* _Data for analysis_:
------------------------------------

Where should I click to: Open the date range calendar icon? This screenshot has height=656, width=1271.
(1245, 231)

------------------------------------

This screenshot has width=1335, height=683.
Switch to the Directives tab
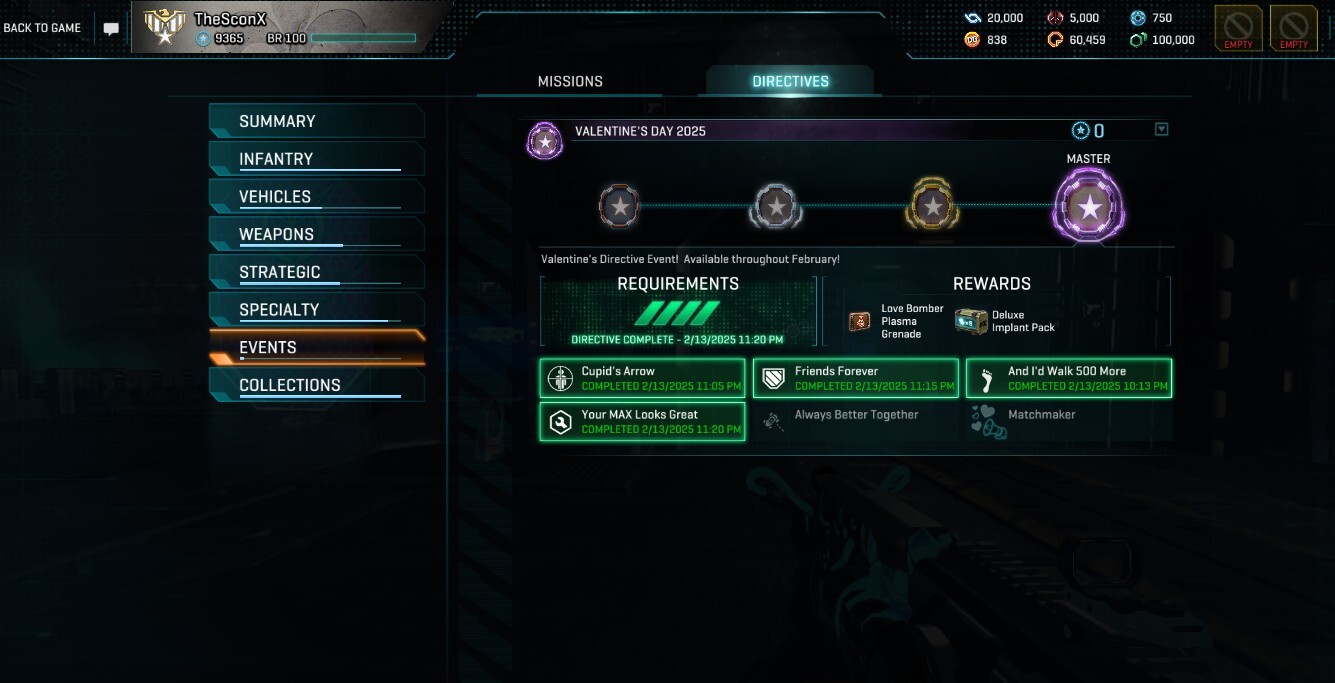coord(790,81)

------------------------------------

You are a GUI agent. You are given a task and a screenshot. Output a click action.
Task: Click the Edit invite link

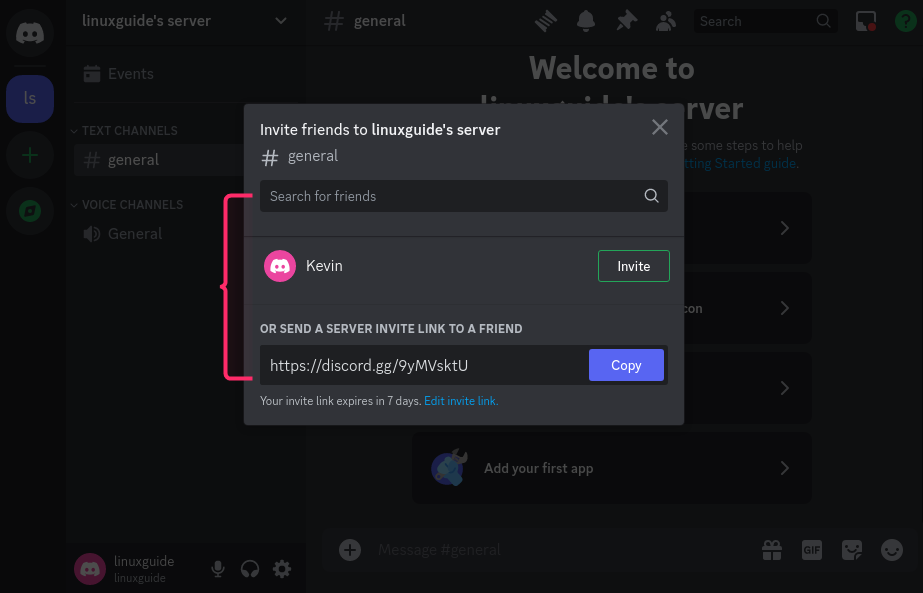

------------------------------------

Could you restate word for word the lines above from the one containing "You are a GUI" through the one containing "Task: Click the Edit invite link", both included, and nothing else?

* _Result of this exercise_:
You are a GUI agent. You are given a task and a screenshot. Output a click action.
Task: Click the Edit invite link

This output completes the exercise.